■ Required work: After dropping the pictures, give again exactly the lines of the data from its first line through the line with "Task: Open the View menu", which is included as well.

*** Data in this exercise Section Begins ***

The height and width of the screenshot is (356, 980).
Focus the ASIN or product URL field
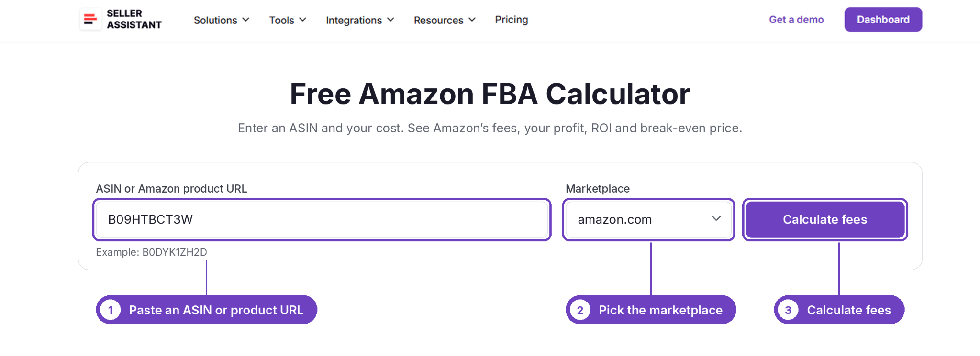(322, 219)
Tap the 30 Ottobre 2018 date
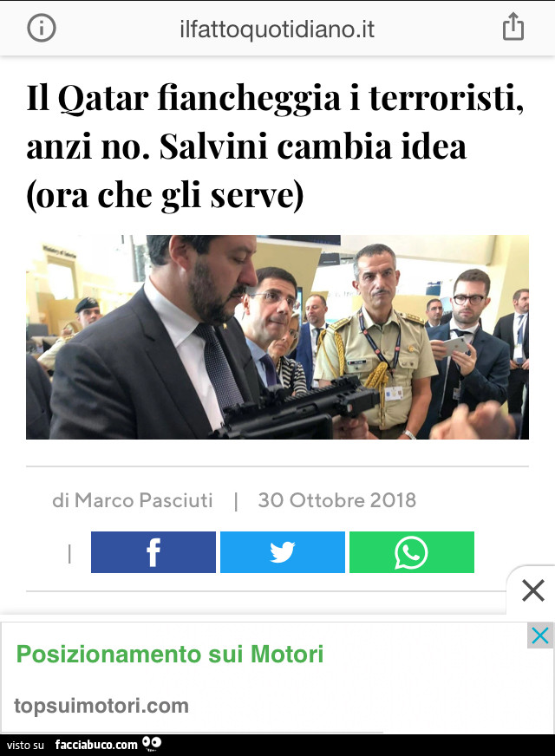555x756 pixels. click(x=337, y=500)
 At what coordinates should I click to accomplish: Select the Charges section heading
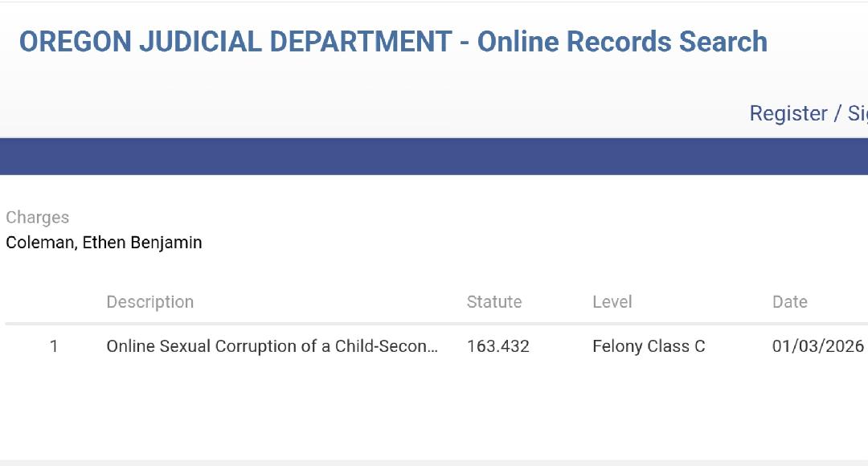[38, 217]
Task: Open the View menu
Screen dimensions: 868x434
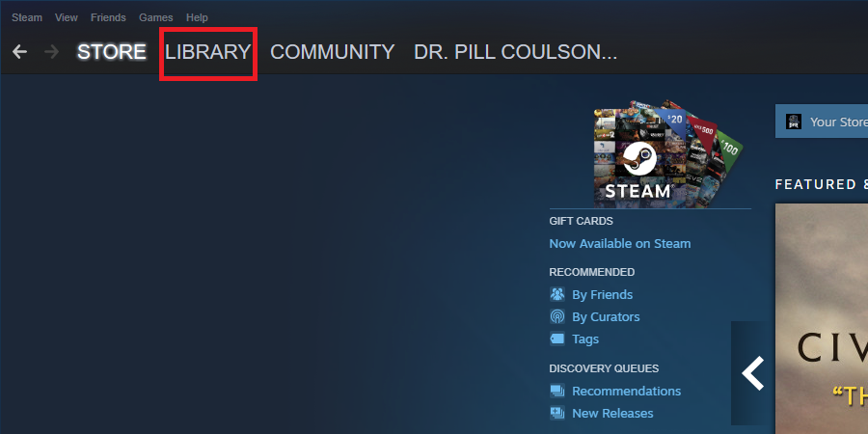Action: [x=67, y=17]
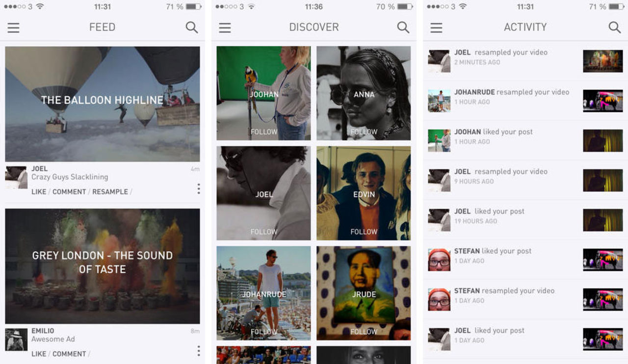This screenshot has width=628, height=364.
Task: Open Grey London - The Sound of Taste video
Action: pos(102,265)
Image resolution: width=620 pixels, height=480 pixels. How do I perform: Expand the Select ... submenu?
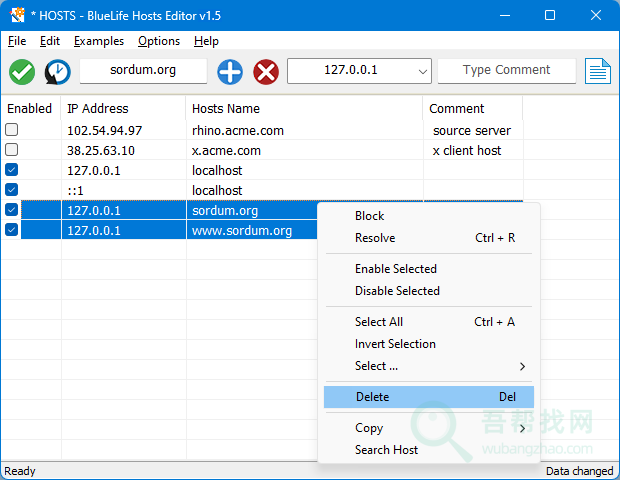[x=521, y=366]
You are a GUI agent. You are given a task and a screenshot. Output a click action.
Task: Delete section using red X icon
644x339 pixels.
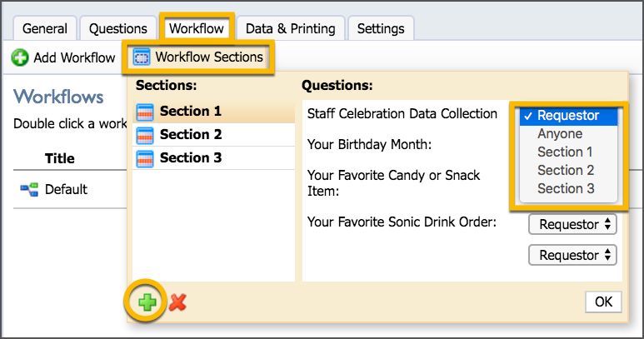[x=177, y=302]
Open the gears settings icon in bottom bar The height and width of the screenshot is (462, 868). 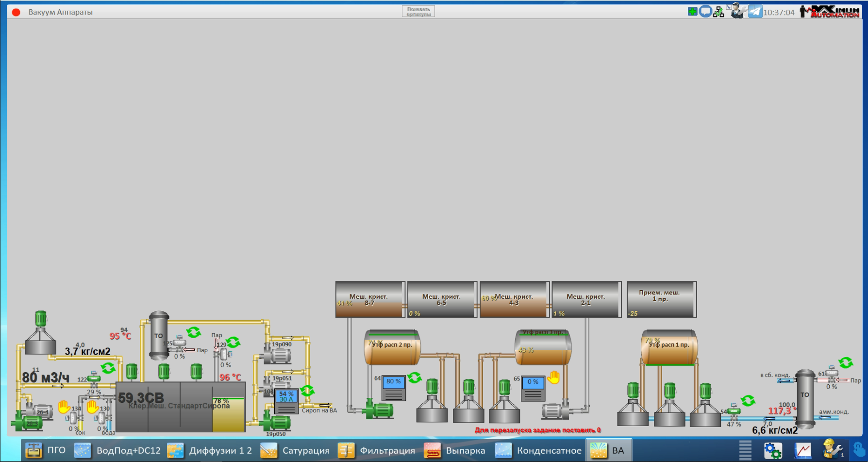coord(772,450)
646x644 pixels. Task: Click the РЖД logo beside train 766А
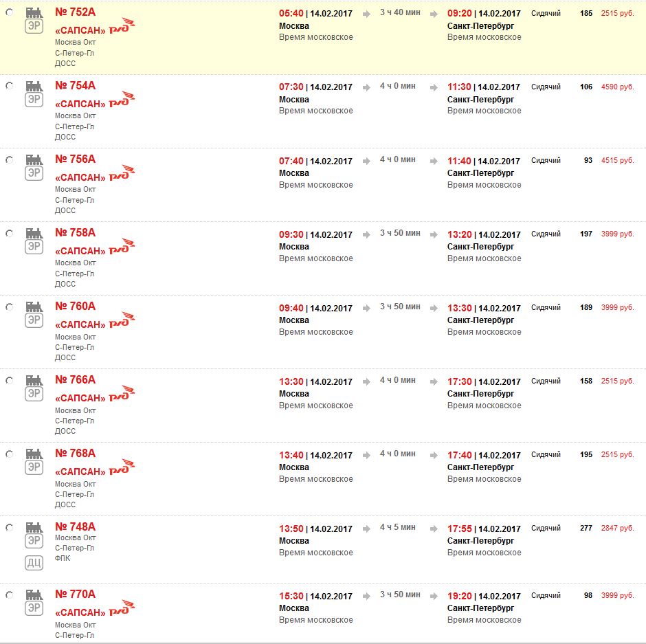[x=122, y=393]
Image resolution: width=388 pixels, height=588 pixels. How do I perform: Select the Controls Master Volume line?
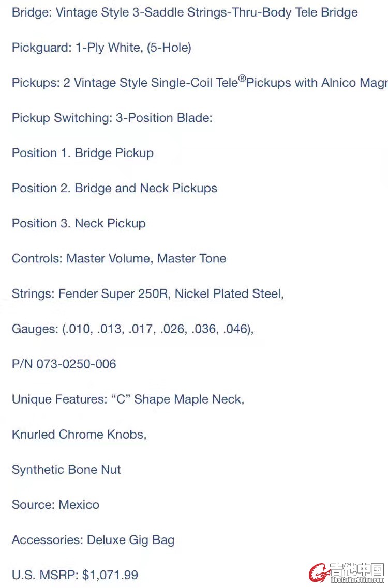pos(119,258)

*** Data in this exercise Section Ends ***

■ Answer below:
The height and width of the screenshot is (356, 980).
Focus the ASIN or product URL field
(322, 219)
Tap the 30 Ottobre 2018 date
555x756 pixels. click(x=337, y=500)
 At what coordinates should I click to accomplish: Select the Charges section heading
[38, 217]
Task: Open the View menu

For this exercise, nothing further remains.